Authors: Sara Whitwell, M3AAWG Partner Contributor; Aaron Foss, M3AAWG Contributor
At M3AAWG’s 49th General Meeting, the COVID-19 pandemic was a central focus of the session “Is COVID-19 the Cure for Fraud?” The joint session, facilitated by M3AAWG and the Communications Fraud Control Association (CFCA), brought together professionals from across messaging to discuss the pandemic’s impact on the online fraud landscape.
Cybercriminals will never let a crisis go to waste. Instead, they capitalize on collective anxiety to build tailored attacks to lure in victims – and given the scale of the pandemic, anti-fraud professionals expected a surge in COVID-19 specific attacks and for robocalls to be the primary vector. COVID-19 related fraud must be directly related to the pandemic, like offering victims personal protective equipment (PPE) or fake COVID-19 test results.
However, the volume of robocall fraud dropped significantly as the pandemic shut down the call centers and halted bot-messaging activity. Ultimately, attackers reverted to their usual lures: life insurance, real estate and credit cards, while using COVID-19 to make their attacks timely. Despite industry expectations that robocalls would serve as a primary channel for fraud, text, email, and webpages arose as the main vectors, highlighting the flexibility of cybercriminals in targeting end-users across platforms.
As cybersecurity professionals, we’re on the front lines of the pandemic. While school, work, and medical appointments are disrupted for millions across the U.S., messaging serves a vital role in providing timely health and safety information and keeping people connected. In our effort to ensure that messaging between senders and receivers remains open, secure, and trusted, several takeaways were clear from the session:
- Cybercriminals are extremely adept and cunning in targeting end-users. This agility makes timely knowledge sharing integral in combating online fraud.
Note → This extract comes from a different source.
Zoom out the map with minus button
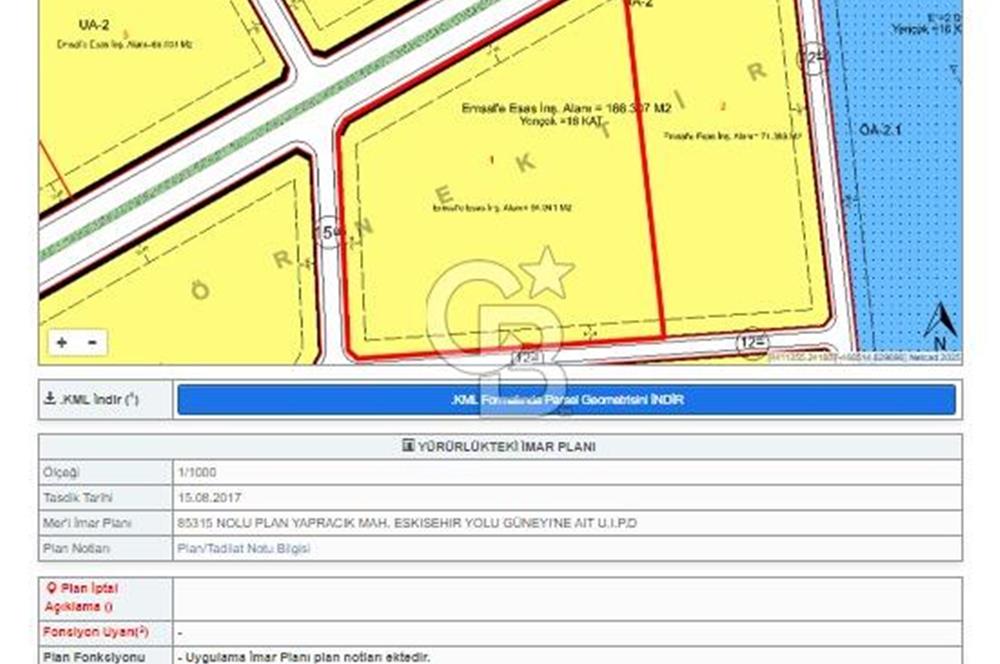The image size is (1000, 664). [91, 343]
- Service providers must develop a framework to differentiate beyond “good” and “bad” messaging. Objective definitions of “legal” and “illegal”, as well as “wanted” and “unwanted,” must shape the implementation of messaging standards.
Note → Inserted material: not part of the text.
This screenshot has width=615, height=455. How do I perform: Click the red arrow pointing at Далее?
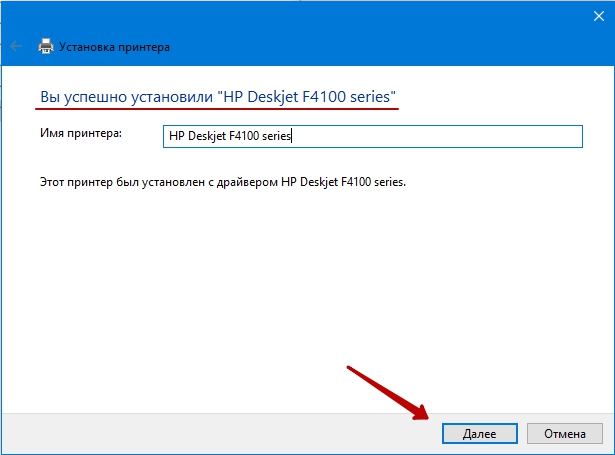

- Ensuring legal robo-messages, whether wanted or unwanted, are delivered is as important as blocking illegal messages amidst the pandemic. Setting up early warning systems must be a priority for all service providers through, and beyond, the pandemic.
While cybercriminals have intensified their attacks amidst the pandemic, the anti-abuse community has stepped up to combat emerging threats through knowledge sharing. As COVID-19 continues to spread, industry collaboration will play a vital role in understanding today’s most pressing issues and developing standards to better protect and serve end-users amidst and after the pandemic.